Document passage:
Shares of electronics retailer Best Buy Company (BBY) are down about 18 percent over the past year. One trader sees a bigger drop ahead.
That’s based on the March $55 puts. With 80 days until expiration, 6,003 contracts traded compared to a prior open interest of 132, for a 46-fold rise in volume on the trade. The buyer of the puts paid $0.62 to get into the bearish trade.
Shares recently traded for about $80, so they would need to drop a full $25, or 30 percent in the first quarter of 2023. And break to a new 52-week low, given the prior one of $60.78.
The retailer has struggled this year, as electronics demand came down from a covid-era bump higher. Revenue has dropped by 11 percent, and earnings are down by a full 44 percent.
Action to take: Interested investors may be tempted by the company’s 4.4 percent dividend yield right now, as it’s one of the highest for retail companies. But that yield can likely rise on a further drop in shares. Long-term investors can potentially grab shares closer to the mid-$60 range in the weeks ahead.

(Stored data)
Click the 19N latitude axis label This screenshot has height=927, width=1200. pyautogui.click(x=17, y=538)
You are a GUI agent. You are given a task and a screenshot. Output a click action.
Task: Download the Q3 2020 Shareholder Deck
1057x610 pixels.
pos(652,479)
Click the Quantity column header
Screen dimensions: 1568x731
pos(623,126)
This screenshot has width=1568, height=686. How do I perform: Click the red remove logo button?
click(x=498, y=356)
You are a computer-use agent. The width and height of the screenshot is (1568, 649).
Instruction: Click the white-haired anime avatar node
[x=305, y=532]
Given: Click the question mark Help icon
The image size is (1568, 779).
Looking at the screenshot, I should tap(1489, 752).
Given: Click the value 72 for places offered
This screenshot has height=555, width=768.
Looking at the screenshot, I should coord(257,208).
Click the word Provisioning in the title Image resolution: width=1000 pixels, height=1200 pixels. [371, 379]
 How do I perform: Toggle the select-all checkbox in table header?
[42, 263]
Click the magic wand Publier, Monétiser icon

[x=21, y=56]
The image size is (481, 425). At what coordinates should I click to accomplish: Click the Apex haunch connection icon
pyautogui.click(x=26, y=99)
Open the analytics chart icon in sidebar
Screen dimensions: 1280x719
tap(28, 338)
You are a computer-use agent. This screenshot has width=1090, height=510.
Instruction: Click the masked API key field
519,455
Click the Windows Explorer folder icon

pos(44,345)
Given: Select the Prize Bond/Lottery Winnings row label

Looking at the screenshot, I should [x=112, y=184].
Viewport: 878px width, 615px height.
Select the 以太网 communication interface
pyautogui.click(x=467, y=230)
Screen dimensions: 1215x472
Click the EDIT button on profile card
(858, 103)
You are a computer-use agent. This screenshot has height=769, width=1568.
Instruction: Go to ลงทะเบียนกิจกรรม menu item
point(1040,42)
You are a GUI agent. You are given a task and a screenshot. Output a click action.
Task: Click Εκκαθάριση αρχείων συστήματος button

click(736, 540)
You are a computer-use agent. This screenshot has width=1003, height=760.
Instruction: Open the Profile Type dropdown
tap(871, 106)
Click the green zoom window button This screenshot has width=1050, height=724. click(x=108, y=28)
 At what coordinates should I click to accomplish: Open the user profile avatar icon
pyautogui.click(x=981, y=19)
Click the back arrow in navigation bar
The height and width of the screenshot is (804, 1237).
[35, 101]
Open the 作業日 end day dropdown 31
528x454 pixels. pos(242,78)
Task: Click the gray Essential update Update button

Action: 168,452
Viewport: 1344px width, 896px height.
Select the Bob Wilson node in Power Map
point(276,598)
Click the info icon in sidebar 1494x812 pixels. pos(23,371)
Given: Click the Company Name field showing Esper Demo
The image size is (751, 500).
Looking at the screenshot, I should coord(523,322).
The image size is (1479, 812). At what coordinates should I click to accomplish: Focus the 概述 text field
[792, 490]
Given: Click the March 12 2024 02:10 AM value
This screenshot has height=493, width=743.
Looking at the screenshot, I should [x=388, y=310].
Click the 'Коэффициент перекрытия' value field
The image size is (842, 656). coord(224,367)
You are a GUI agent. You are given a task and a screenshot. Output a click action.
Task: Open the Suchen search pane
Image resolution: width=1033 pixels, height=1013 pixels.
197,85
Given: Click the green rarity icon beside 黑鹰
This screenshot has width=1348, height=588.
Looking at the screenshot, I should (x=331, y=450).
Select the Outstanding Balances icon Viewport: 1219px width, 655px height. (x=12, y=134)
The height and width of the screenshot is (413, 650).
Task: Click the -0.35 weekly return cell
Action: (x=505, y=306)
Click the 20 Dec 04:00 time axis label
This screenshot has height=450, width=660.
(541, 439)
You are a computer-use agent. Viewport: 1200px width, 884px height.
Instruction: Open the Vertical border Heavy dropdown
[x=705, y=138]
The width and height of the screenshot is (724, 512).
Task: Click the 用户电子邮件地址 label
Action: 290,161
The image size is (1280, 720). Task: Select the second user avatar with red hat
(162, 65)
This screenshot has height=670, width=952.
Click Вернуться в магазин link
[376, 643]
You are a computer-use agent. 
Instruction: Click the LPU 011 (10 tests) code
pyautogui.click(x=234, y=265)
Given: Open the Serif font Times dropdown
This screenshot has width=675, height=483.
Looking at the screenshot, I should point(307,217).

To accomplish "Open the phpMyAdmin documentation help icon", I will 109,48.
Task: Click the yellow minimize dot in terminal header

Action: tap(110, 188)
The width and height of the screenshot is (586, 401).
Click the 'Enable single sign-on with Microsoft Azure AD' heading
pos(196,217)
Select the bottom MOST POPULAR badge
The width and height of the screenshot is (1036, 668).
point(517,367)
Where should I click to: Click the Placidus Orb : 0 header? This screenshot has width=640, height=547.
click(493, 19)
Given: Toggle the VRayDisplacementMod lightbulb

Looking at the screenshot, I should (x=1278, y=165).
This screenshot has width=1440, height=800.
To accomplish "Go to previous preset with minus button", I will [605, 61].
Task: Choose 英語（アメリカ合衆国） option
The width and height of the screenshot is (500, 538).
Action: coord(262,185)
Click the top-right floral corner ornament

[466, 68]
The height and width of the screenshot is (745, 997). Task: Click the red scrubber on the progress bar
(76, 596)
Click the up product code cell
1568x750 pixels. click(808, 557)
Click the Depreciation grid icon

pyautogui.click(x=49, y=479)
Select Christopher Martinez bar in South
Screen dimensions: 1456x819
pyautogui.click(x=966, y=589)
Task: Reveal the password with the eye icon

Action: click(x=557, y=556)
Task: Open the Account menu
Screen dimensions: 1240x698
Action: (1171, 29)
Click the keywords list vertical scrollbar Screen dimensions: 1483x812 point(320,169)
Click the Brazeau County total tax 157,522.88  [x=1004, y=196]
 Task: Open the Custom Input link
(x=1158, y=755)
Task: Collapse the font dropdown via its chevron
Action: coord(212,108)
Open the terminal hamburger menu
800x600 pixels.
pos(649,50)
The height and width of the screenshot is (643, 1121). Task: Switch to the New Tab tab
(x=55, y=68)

Work instructions:
In the Best Buy passage, what price did the buyer of the March $55 puts pay to enter the trade? Please answer briefly.

Task solution:
$0.62